U.S. Pat. No. 4,672,858 to Langowski teaches a nut/clutch assembly for a rotary power screw, such as a linear actuator power screw, is disclosed in which the power screw is selectively rotated in one direction or the other, and in which the power screw has a pair of stops spaced apart from one another and which are rotatable with the power screw. A nut is provided having a central opening threadably engageable with the power screw, and the nut is threadably movable in axial direction along the power screw upon rotation of the latter. The nut has a circumferential groove thereon, and this groove has a base and a pair of spaced side walls. A collar is slidably received within the circumferential groove, and the collar is resiliently clamped onto the nut such that the collar frictionally engages the grooved base with a desired frictional force so as to permit the nut to rotate relative to the collar upon the nut being rotatably driven by the screw, and upon the collar being held in fixed rotary position. The collar is secured to a portion of its application in such a manner as to prevent rotation of the collar and so as to transmit linear force between the application and the power screw.

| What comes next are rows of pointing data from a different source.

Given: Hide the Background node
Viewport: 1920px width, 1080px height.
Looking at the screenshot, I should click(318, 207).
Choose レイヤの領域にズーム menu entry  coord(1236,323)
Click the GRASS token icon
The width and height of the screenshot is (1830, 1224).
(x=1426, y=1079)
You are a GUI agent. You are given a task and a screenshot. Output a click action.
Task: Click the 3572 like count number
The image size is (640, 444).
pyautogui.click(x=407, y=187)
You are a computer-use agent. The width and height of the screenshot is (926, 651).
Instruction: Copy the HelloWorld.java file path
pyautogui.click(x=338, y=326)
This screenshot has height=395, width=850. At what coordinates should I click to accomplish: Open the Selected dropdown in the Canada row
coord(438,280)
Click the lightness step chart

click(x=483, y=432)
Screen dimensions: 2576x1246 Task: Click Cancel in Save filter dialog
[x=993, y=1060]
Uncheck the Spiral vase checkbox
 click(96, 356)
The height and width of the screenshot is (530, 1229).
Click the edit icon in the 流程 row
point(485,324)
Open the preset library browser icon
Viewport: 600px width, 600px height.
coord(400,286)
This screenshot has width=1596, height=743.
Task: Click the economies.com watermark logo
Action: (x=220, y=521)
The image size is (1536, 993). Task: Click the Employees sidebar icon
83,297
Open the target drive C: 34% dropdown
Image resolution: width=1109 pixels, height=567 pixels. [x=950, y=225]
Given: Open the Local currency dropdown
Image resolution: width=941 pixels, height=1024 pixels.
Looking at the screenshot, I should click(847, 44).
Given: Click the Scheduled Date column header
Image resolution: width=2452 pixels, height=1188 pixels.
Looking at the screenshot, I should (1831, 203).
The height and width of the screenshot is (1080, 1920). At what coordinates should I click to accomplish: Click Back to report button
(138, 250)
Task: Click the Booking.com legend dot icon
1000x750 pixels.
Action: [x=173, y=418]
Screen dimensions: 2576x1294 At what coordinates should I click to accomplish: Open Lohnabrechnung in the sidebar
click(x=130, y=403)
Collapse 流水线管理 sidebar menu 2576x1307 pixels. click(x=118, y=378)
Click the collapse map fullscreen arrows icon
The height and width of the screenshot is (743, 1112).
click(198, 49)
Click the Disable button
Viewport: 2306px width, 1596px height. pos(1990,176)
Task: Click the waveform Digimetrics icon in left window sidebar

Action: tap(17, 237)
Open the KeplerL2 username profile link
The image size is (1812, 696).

The collar is somewhat narrower than the circumferential groove in the nut so that upon the nut moving axially along the power screw and upon the collar being coupled to the application, the collar resists axial movement of the nut and frictionally engages one of the side walls of the groove, thereby to hold the nut against turning with the power screw, and further to ensure axial movement of the nut together with the collar along the power screw. When the nut engages one of the stops, the nut is positively rotated with the power screw and the collar held by the application turns relative to the nut so as to serve as a clutch. This method does not reset the nut to its proper location. This device has many parts and requires close tolerances to function properly. Further, the nut rotates with the power screw, requiring a groove to transfer the motion to a stationary potentiometer. The interface between the nut and the potentiometer must have a bearing surface.
There are electromechanical devices such as limit switches to shut off the drive prior to the potentiometer reaching its limit, however, the nut would then need to be reset or positioned manually by a service repair person.